O desafio passa por robustecer a capacidade de o país responder às necessidades de desenvolvimento social, reforço da coesão territorial e robustecimento do aparelho produtivo, sem que isso implique agravamento do rácio da dívida pública sobre o produto interno bruto a gerar.

É a quadratura do círculo. A que Portugal já se foi habituando ciclicamente, e que nem por isso se tem traduzido em sucesso. Quantas vezes já foram lançadas reflexões relativamente aos fatores de vantagens competitivas do país? Quantos estudos sobre a estratégia, sobre as opções de desenvolvimento, e quantas vezes ficaram grandes intenções na gaveta?

Em 1995, Portugal tinha 78% da remuneração do trabalho média (medida em Paridade do Poder de Compra) da União Europeia. Hoje, são 74%. Quando a Irlanda passou de 86% para 116% no mesmo período. A República Checa, Estónia, Letónia e Lituânia passaram todos para a nossa frente. Também no mesmo período, a Produtividade por Hora Trabalhada na Irlanda passou de 99% para 224% da média da União Europeia.
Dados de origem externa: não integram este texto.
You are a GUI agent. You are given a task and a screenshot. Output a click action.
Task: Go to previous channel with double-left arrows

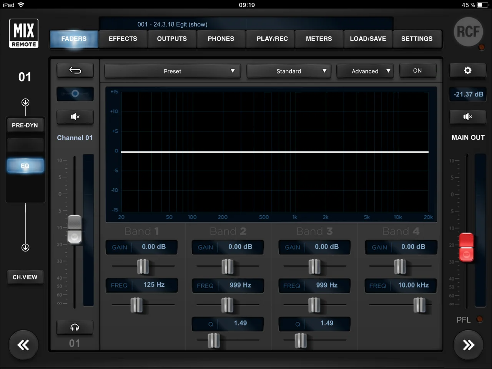(x=23, y=345)
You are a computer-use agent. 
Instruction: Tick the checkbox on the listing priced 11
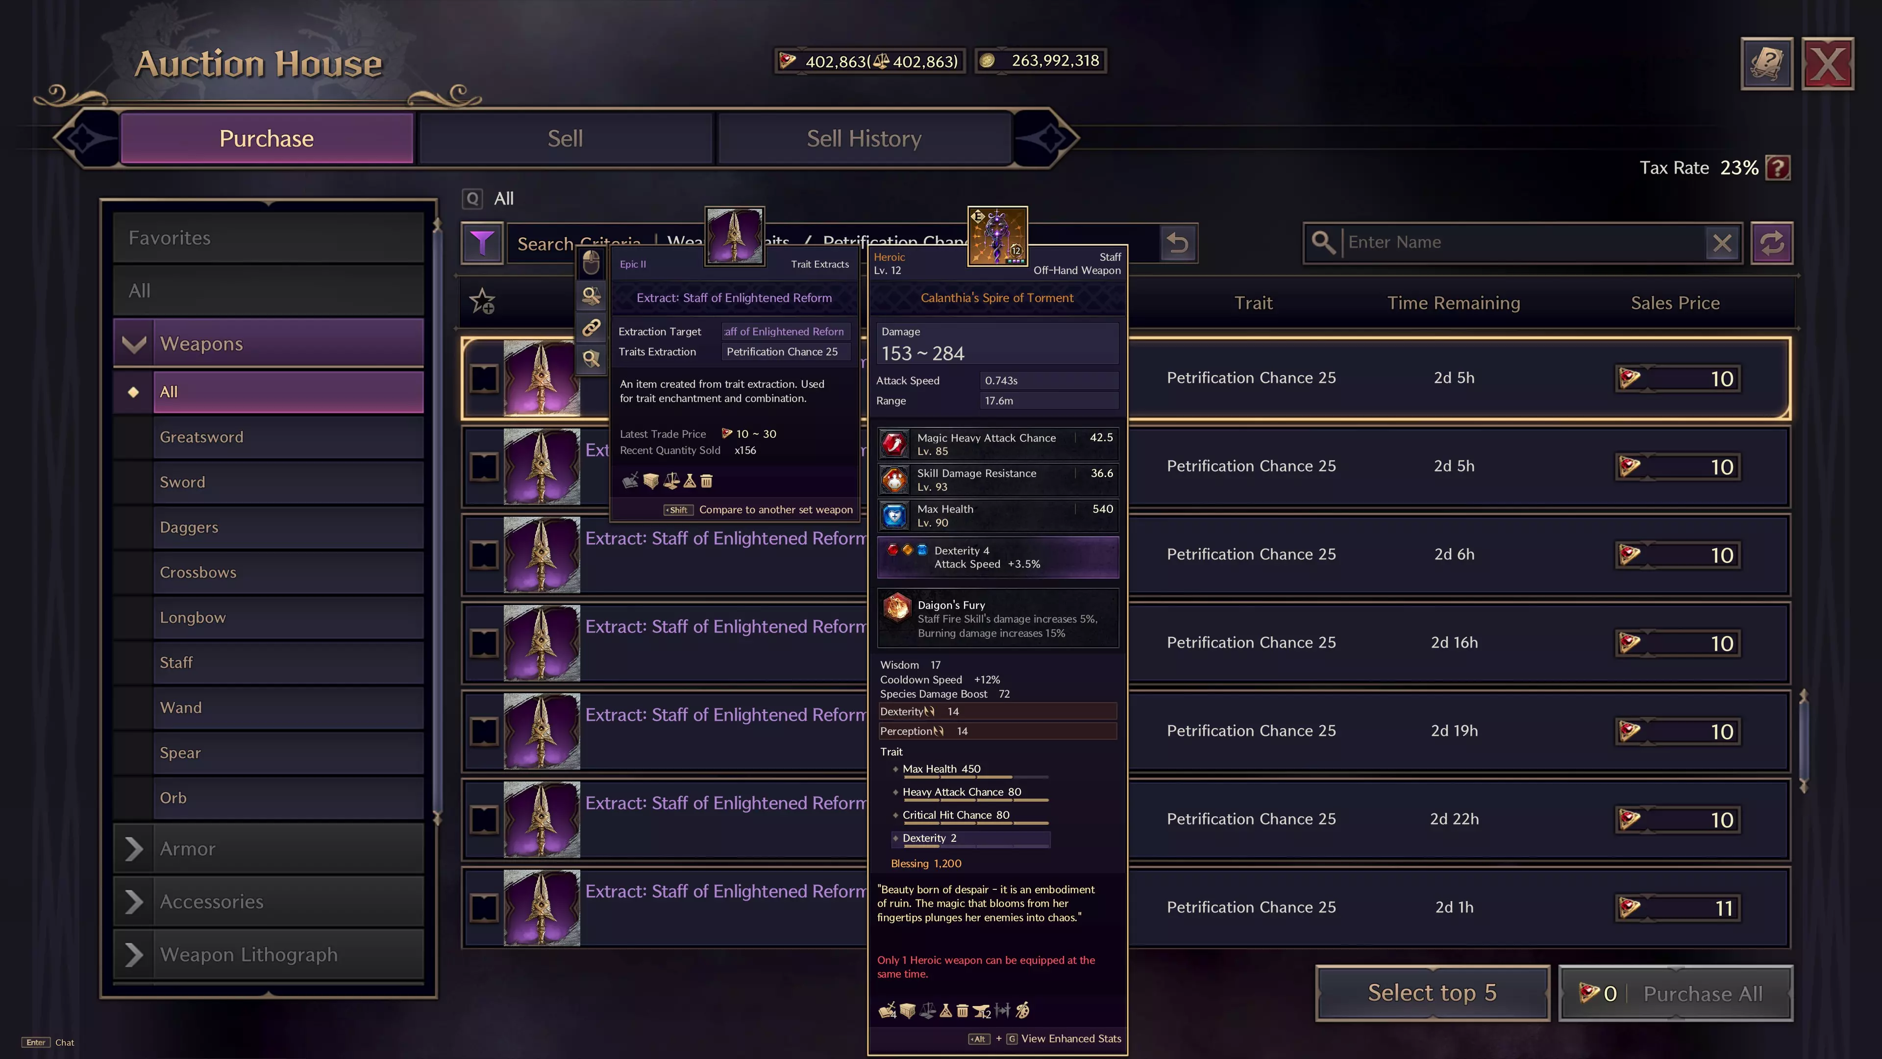click(x=484, y=908)
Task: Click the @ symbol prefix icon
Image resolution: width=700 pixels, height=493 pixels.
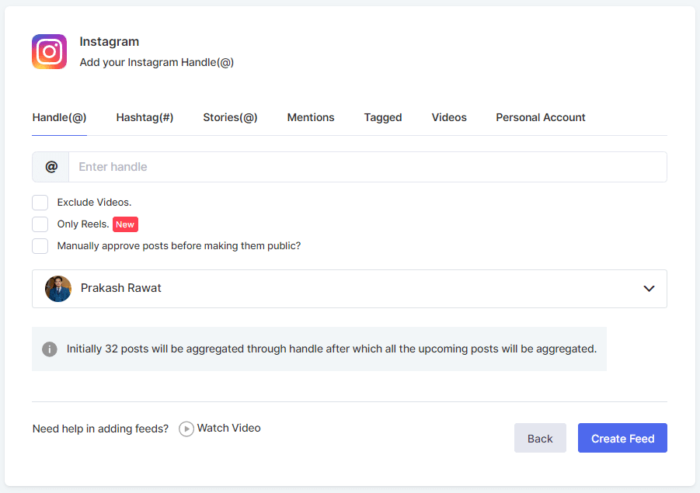Action: click(x=51, y=167)
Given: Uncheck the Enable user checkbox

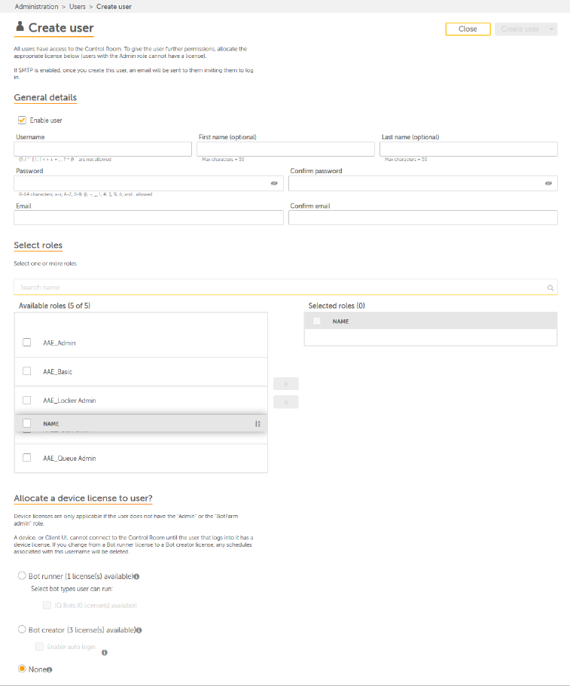Looking at the screenshot, I should (x=22, y=120).
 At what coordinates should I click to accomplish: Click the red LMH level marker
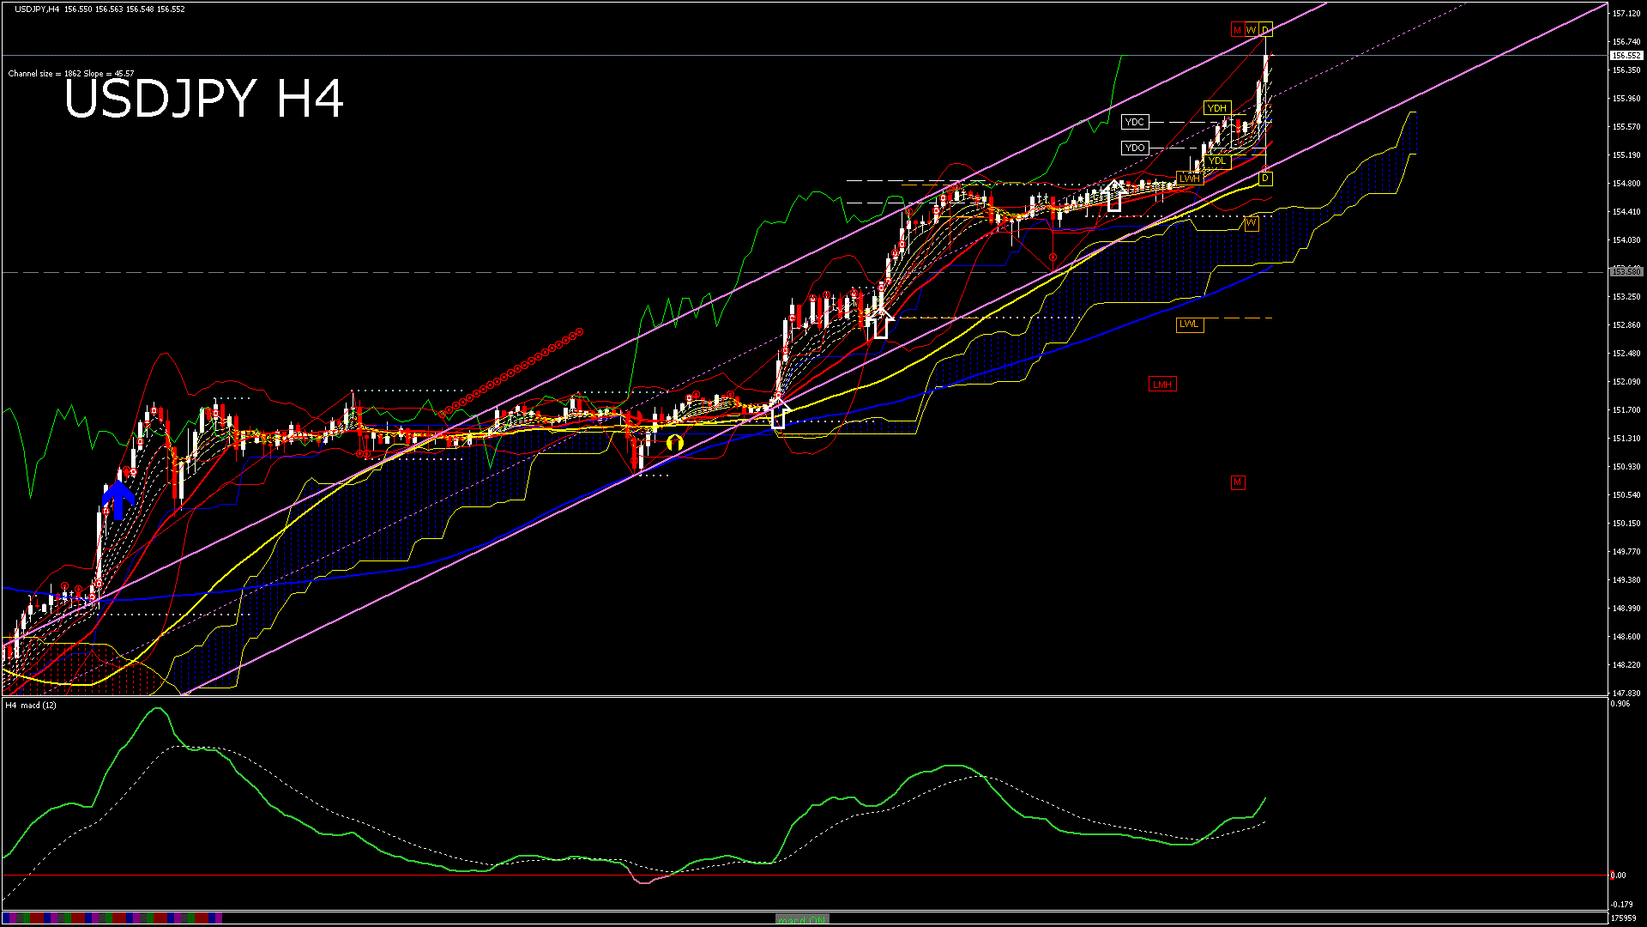pos(1162,385)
Na Eslovénia, esse indicador passou de 49,3% para 70,6%. Na Eslováquia, o salto foi de 19% para 57,9%. Apenas para dar alguns exemplos.

Mas, quando verificamos os indicadores de formação e de escolaridade, a par dos indicadores de Formação Bruta de Capital Fixo (FBCF), as explicações para estas discrepâncias começam a surgir. Faz-se luz quando se conclui que a Irlanda e a Estónia detêm uma cultura de investimento que leva a que o FBCF represente um terço do seu Produto Interno Bruto (PIB) em ano de pandemia (2020). Na República Checa, esse indicador é de 25,1%. E na Letónia, é de 23,4%.

Em Portugal, no ano de 1995, ainda se investia 23,3% do PIB. Mas, no mesmo ano em que os nossos parceiros europeus mais enérgicos não tiraram o pé do acelerador, a FBCF terminou nos 19,1%, claramente abaixo do valor médio da União Europeia, que se fixou em 21,6%.

Um dia, um grande amigo meu disse-me uma frase lapidar que nos caracteriza como povo: somos conservadores de esquerda. O que parece antagónico, mas que diz muito de nós. Somos muito bons a defender algo e o seu contrário. Somos progressistas, mas q.b. Defendemos a mudança, mas só vamos às aulas teóricas. Temos uma fatal atração por nos colocarmos ao lado do empreendedorismo público. E derrotamos qualquer campeão da iniciativa própria. Será que é agora?